John Brandler spoke to KMTV about the mural
"I was flabbergasted," he said. "This is a Banksy that is famous, one that whenever there is an article about Brexit, they show it, globally, on television.
"The people of Kent, and the people of Dover in particular, should be so proud of having this piece.
"This piece is famous. It’s an act of sacrilege to destroy it. If they have, he’s not going to go back and give the people of Dover a second bite of the cherry."
However, Mr Brandler is hoping that the 'disappearance' of the piece and the erecting of scaffolding might hold a different meaning.
He said: "I’m hoping the council have stabilised it, rather than removed it.

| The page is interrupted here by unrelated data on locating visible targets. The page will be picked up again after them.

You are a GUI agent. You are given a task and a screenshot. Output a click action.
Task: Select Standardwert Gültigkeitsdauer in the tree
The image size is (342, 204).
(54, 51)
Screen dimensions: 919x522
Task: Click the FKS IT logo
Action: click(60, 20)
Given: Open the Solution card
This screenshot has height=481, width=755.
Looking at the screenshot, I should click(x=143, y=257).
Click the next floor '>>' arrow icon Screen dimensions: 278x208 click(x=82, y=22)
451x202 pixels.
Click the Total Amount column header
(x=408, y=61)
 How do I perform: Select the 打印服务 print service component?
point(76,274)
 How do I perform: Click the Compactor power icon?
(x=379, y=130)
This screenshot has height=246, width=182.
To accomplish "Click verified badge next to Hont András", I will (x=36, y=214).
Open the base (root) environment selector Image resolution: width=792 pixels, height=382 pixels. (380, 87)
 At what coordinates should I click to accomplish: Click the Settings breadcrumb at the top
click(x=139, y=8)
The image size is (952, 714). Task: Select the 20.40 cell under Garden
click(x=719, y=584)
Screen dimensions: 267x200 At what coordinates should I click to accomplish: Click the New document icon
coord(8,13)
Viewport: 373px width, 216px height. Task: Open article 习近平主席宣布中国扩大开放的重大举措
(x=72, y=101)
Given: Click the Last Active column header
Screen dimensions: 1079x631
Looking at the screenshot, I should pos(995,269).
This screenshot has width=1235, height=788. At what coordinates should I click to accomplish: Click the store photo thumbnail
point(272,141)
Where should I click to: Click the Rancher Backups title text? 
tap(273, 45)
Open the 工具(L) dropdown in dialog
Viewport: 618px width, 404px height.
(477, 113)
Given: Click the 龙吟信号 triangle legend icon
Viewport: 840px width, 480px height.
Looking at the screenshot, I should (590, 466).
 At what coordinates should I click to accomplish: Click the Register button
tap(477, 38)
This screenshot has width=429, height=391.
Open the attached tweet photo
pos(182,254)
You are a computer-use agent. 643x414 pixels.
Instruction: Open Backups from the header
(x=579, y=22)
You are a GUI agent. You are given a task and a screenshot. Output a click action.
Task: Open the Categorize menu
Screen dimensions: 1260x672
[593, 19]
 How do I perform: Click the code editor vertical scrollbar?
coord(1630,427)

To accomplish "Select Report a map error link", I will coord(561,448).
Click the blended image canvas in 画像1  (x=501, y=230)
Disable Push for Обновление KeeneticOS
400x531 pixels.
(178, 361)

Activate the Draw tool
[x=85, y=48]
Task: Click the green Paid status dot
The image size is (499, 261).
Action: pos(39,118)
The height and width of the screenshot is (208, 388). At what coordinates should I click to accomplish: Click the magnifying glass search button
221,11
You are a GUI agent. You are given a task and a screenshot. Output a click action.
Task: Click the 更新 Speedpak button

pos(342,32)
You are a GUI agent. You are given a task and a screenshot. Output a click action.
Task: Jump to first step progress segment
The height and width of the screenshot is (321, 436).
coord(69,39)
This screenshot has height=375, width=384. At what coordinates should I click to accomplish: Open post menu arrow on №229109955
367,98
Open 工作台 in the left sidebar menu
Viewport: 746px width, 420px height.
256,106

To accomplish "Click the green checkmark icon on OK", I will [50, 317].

If I was a vandal and I didn’t like that Banksy, I would just take all the plaster off the wall and destroy it.
"There is the opportunity to use it as the draw to get people out of their motors before their ferry. They can walk through the underpass to see the Banksy and then see the other draws of the town.
"It can be used as a linchpin, a cornerstone of street art events or a museum. Instead of making Dover a 'go through' place, they can make it a 'go to' place. The money will flow into the town, not through the harbour."
When asked whether or not he thought Banksy could return to repaint or do another piece if this one has been destroyed, Mr Brandler said:"No, absoutely not.
"If you go to a restaurant or cafe and they’re extremely rude to you, you don’t go back do you?
"He painted a piece in Clacton [-on-sea] in Essex, and within 24 hours it had been water-jetted off the wall by the council. He’s never been back."